The constant trundle of new stories about MPs expenses is thoroughly depressing, and the sooner it all gets sorted the better. Have just got off the phone to my mother, who every Friday night has to put up with her friends making cracks about it. This week they were asking if I'd got a new £10k kitchen at their expense (much to my mother's bemusement as she'd spent the past 10 days in Spain visiting my sister and knew nothing about the so-called 'John Lewis' list.)

The main problem, as I've said before, is that every MP's circumstances are different. Those of us who got elected in 2005 will be paying an awful lot more on mortgages or rent on their London flats than people who were elected decades ago and bought properties then. At the moment there's nothing stopping someone who has paid off their mortgage, or has a very small mortgage, from using part of the Additional Costs Allowance (which is about £22-23k p.a.) to buy a £10k kitchen. Very few of the 2005-ers, or MPs who need a second family-sized home rather than the tiny flats most of us occupy, would be in that position. Similarly, some MPs use up every last penny of their Staffing Allowance on their over-worked and under-paid staff, whereas others with a less demanding workload can afford to 'employ' family members to do nothing.

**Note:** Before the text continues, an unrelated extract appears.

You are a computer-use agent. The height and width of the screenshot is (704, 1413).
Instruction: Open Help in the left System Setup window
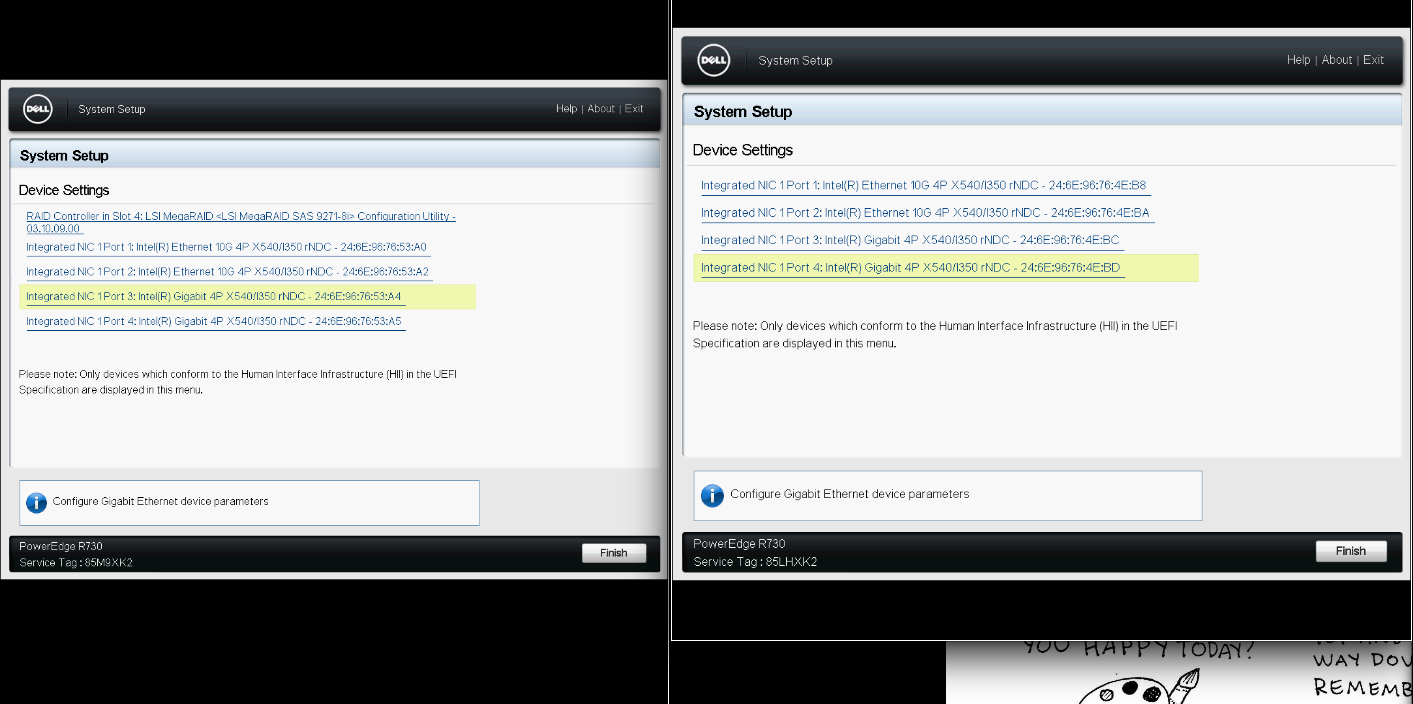pos(566,109)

I don't know quite know what the solutions are. I just want it to be resolved soon, not least to stop David "£13m family fortune" Cameron's shameless attempts to make political capital out of it.

P.S. My sister has just reminded me that on 'Any Answers' this week a caller suggested that the state should provide housing blocks for MPs, so we can all live together in the same type of accommodation. Why not go one better, and put us all in dormitories? Or better still, bunk-beds?


Elmer Quigley Gooseburger said...
This comment has been removed by a blog administrator.
Chris said...

As a member of the tax paying public, I'd be perfectly willing to pay for a fully kitted out posh second home for MPs as long as it and its contents are returned to public ownership as soon as the MP ceases to be an MP.

Sim-O said...

Why the contempt at the housing block? It is a perfectly good suggestion.
I do not think it is in doubt that the majority of MPs need accomodation in London. What the problem is, is having up to £10 for a kitchen!
If housing stock was kept for MPs then there would be no need for a 'John Lewis list', all MPs housing situation would be the same. The accomodation would be vacated when the MP retires/doesn't get re-elected and a hell of a lot of money is saved.
Why does an MP need to buy a family house in London?

Tozznok said...

Why not bunk beds, indeed? What's wrong with them? Given that when parliament is in session, the hours are long, why do you even need top-notch Westminster accommodation when all you need it for is to sleep in it? At weekends or when parliament is in recess, you presumably live in Bristol, and therefore another house is just an extravagance.

willevison said...

In response to EQG;

Firstly, very brave of you to demand accountability using a pseudonym.

Secondly, extremely brave of you to infer something about Kerry from the writing style of her blog given the ill-informed tripe contained in yours and in the link you post. All the swearing does really elevate the argument though. Really.

A few points from a slightly less cynical standpoint;

What Kerry stops short of saying is that a high level of MP's expenses can in some areas be taken as a measure of how well they’re doing their job. A good example would be postage and printing costs: How is an MP with almost zero postage costs full-filling their responsibility to communicate with their constituents? How are they even responding to constituent’s letters? I’m pleased to note therefore that Kerry’s postage and printing costs are on the high side, as are her staffing costs. At least she’s taking her responsibility to her constituents seriously is my conclusion. A conclusion supported by a closer look at her record of attendance in the chamber, the questions she frequently poses on behalf of constituents, the diligence with which she responds to letters, and her frank and open style including updates through her newsletter and this blog.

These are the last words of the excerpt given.